USDA Puts Brakes On Oak Flat Transfer – For Now
AP News, Felicia Fonseca, March 1
The Biden administration is pulling back an environmental review that cleared the way for a parcel of federal land that Apaches consider sacred to be turned over for a massive copper mining operation in eastern Arizona. The U.S. Department of Agriculture said Monday that it likely will take several months to further consult with Native American tribes and others about their concerns over Oak Flat and determine whether the environmental review fully complies with the law. The agency cited President Joe Biden’s recent memo on strengthening relationships with tribal nations, and regularly consulting with them in a meaningful way.
TikTok Sensation Nathan “Doggface” Apodaca’s Star Continues To Rise With Partnerships
Native News Online, Darren Thompson, March 1
TikTok sensation Nathan “Doggface” Apodaca’s star continues to rise with a slew of business partnerships including Xbox, LG, Sector 9 Longboards, Zumies and many others. One partnership in particular, The Gold Michi Co., has Apodaca (Northern Arapaho and Mexican) on more than 100 full-size billboards in Southern California. The Gold Michi Company recently announced Nathan “Doggface” Apodaca as a new partner to the company and created a new product with an image of his face for its most popular product, the Michelada.

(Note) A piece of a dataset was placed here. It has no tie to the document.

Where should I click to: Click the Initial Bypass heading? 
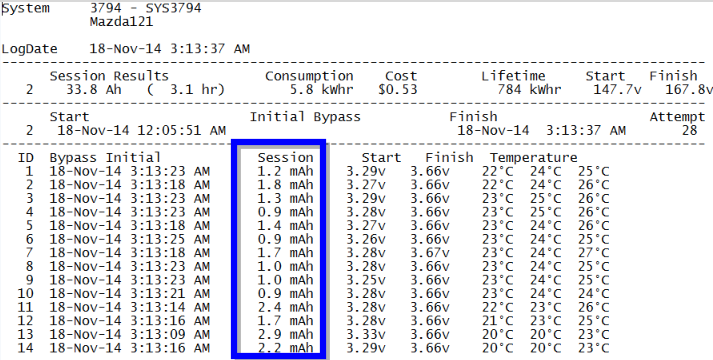(x=305, y=117)
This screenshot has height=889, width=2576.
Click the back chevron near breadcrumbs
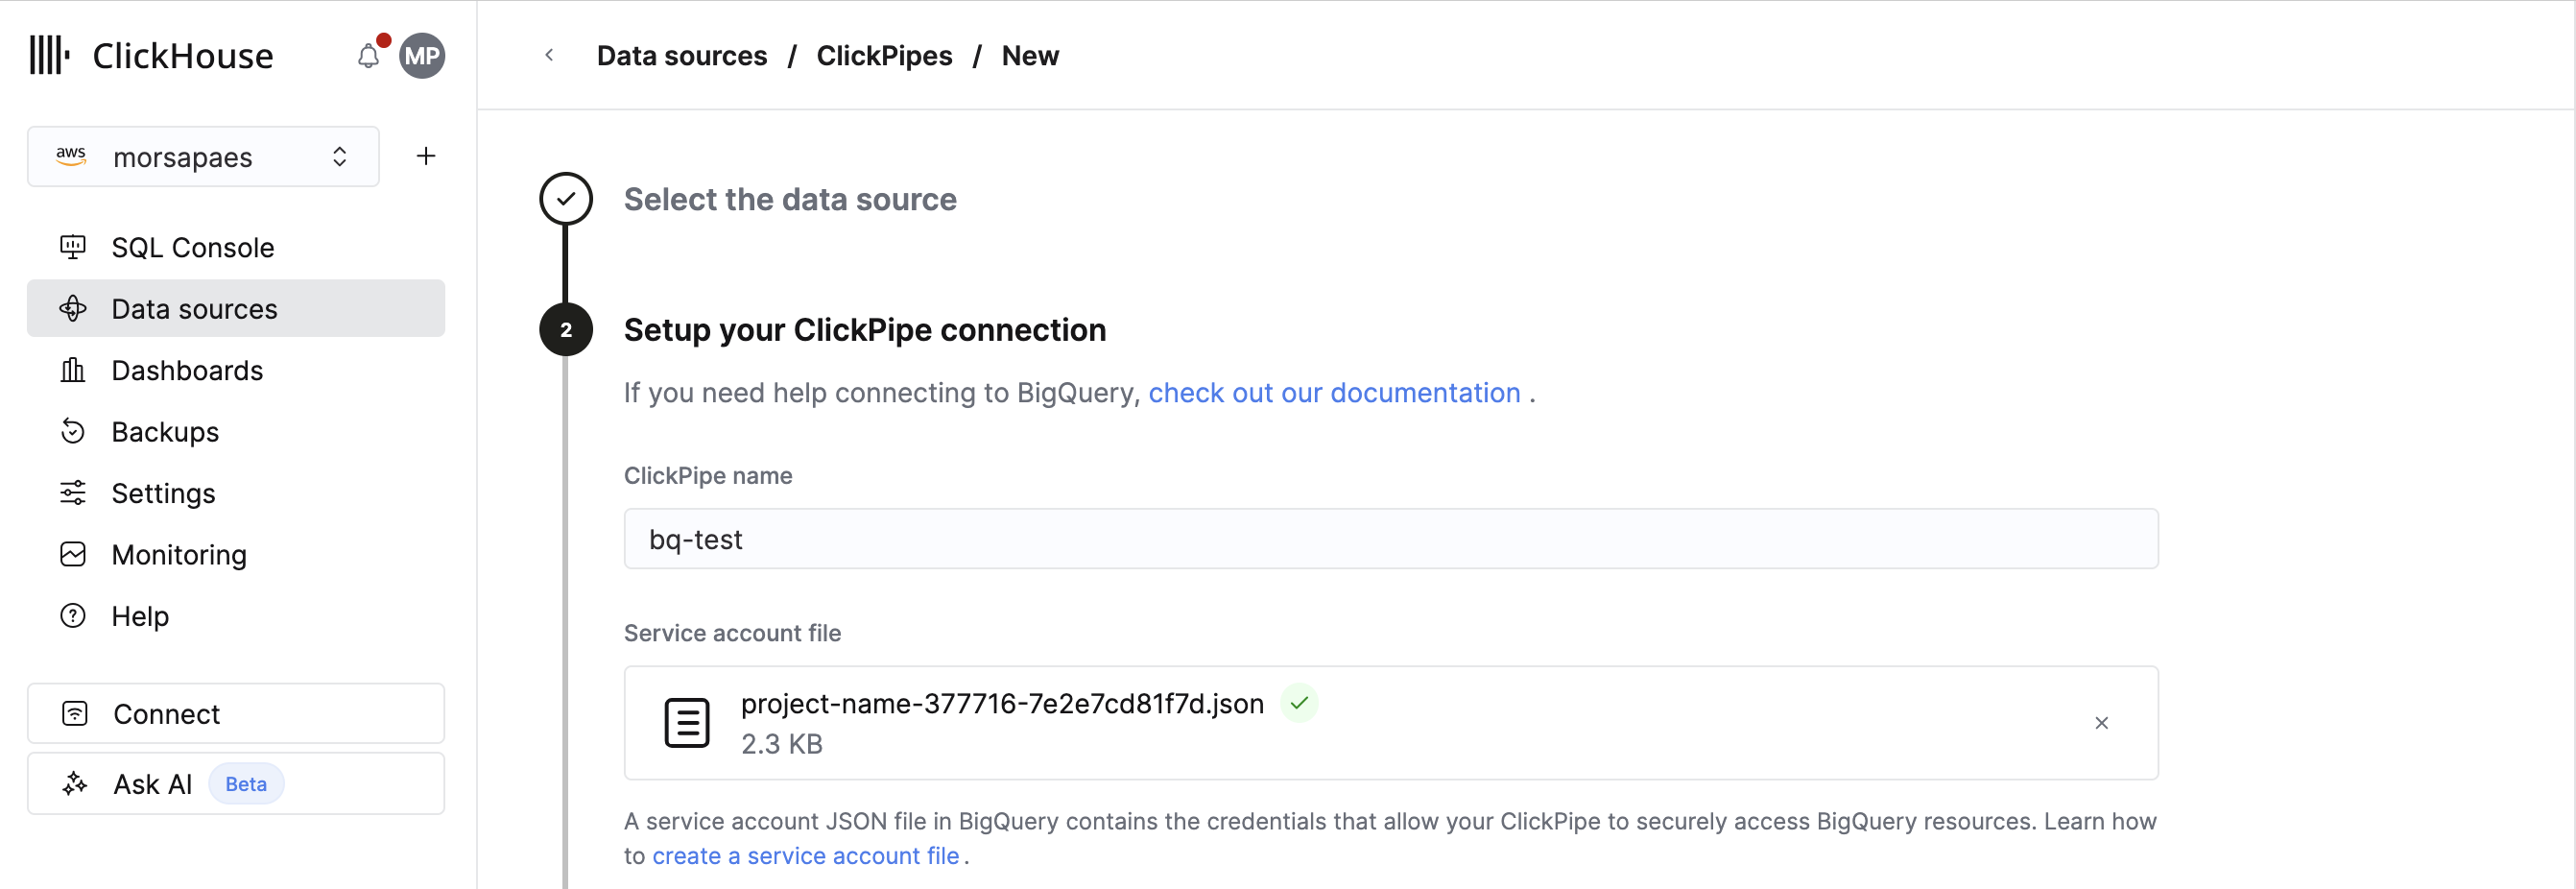coord(549,55)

Legalization Of Marijuana Could Provide Economic Boost For S.D. Native American Tribes
South Dakota News Watch, Bart Pfankuch, March 1
Legalization of marijuana in South Dakota could provide a new, lucrative economic-development opportunity for tribes and tribal citizens who have historically struggled to find prosperity and stability in the state economy. Voter-approved measures to legalize marijuana in South Dakota may be on hold or stalled for the time being, but planning and research into creating a regulatory framework and business opportunities surrounding legal pot are continuing.
Phoenix Dismantles Street Signs Using Racial Slurs For Native Women
AP News, March 1
The city of Phoenix officially installed new signs for two streets whose names have long been considered offensive. Mayor Kate Gallego watched Monday morning as workers erected a new sign for Piestewa Peak Drive. Historically, the former slur was used to describe Native American women. Piestewa honors fallen Native American soldier Lori Piestewa, who was a member of the Hopi tribe and was killed during an ambush in Iraq in 2003.
Native American Protesters Help Delay Arizona Mining Project
The Hill, Justine Coleman, March 1
Native American protesters helped delay the Resolution Copper mining project planned for Arizona, after officials on Monday temporarily blocked the transfer of federal lands for the project for at least several months.